◆ **Task directions**
Output, word for word, the lines of this listing that fall between the line with "This screenshot has height=520, width=736." and the line with "Given: Click the", counting both of those lines, and no others.

+--

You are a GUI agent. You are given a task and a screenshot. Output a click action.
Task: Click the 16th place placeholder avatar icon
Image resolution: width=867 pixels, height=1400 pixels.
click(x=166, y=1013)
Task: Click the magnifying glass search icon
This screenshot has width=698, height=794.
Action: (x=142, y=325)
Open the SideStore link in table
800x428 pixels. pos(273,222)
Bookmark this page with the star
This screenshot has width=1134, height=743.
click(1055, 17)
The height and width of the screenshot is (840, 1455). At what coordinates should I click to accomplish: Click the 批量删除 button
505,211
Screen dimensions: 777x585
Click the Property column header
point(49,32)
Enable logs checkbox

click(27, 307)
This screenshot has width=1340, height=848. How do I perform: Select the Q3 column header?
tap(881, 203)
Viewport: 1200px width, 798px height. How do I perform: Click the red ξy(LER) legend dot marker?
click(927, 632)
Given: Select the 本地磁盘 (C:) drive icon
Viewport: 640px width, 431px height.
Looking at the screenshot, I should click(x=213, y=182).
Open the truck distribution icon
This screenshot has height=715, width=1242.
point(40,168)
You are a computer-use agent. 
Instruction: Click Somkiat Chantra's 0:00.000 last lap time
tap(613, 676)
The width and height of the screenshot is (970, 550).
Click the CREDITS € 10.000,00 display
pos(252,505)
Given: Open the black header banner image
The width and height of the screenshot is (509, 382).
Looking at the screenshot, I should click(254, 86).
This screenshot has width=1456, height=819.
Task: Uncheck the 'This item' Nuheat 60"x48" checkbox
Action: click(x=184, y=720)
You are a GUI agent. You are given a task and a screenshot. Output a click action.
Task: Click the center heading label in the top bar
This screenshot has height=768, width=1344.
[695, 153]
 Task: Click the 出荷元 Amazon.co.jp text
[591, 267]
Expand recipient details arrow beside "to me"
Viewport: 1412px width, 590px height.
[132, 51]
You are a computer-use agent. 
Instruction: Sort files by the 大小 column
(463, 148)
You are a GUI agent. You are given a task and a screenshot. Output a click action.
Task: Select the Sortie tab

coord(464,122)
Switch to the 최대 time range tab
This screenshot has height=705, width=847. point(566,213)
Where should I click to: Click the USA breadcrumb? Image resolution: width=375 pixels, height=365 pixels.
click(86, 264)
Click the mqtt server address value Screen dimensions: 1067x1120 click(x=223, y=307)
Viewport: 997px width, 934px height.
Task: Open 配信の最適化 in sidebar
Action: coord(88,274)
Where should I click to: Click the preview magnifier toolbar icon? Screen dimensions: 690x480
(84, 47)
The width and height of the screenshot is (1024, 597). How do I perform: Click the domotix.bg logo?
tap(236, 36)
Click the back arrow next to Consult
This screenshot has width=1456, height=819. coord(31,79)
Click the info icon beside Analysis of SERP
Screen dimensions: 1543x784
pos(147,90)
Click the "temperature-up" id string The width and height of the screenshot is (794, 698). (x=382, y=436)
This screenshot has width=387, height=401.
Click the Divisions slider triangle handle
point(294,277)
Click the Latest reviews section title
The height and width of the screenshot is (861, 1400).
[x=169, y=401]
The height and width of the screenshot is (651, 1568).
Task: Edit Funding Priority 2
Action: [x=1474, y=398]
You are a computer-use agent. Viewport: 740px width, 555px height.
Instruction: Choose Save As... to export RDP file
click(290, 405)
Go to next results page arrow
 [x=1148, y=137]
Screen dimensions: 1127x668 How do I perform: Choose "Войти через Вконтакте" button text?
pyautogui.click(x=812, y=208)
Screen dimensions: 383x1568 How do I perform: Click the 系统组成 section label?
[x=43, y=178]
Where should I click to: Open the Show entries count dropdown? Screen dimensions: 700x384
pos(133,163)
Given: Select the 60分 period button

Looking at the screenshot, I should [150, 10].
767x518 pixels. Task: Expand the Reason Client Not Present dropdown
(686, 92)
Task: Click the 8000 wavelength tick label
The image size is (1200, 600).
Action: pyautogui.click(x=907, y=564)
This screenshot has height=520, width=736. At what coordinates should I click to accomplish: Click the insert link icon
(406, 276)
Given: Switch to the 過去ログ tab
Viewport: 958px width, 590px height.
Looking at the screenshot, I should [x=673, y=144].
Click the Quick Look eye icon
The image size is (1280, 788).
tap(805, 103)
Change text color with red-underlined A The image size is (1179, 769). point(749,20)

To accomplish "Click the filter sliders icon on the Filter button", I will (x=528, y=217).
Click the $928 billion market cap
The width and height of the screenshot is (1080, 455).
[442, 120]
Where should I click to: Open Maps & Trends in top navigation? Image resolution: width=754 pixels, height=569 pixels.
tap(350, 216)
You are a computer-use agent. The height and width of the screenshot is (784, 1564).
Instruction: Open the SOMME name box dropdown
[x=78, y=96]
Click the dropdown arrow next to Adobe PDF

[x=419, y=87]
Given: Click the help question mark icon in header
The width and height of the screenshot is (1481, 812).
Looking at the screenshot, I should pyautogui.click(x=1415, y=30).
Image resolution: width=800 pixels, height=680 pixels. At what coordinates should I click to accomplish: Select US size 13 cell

+--

◆ **Written solution**
This screenshot has height=520, width=736. At what coordinates should I click to accomplish: Click the insert link icon
(406, 276)
Given: Switch to the 過去ログ tab
Viewport: 958px width, 590px height.
Looking at the screenshot, I should [x=673, y=144].
Click the Quick Look eye icon
The image size is (1280, 788).
tap(805, 103)
Change text color with red-underlined A The image size is (1179, 769). point(749,20)

To accomplish "Click the filter sliders icon on the Filter button", I will (x=528, y=217).
Click the $928 billion market cap
The width and height of the screenshot is (1080, 455).
[442, 120]
Where should I click to: Open Maps & Trends in top navigation? Image resolution: width=754 pixels, height=569 pixels.
tap(350, 216)
You are a computer-use agent. The height and width of the screenshot is (784, 1564).
Instruction: Open the SOMME name box dropdown
[x=78, y=96]
Click the dropdown arrow next to Adobe PDF

[x=419, y=87]
Given: Click the help question mark icon in header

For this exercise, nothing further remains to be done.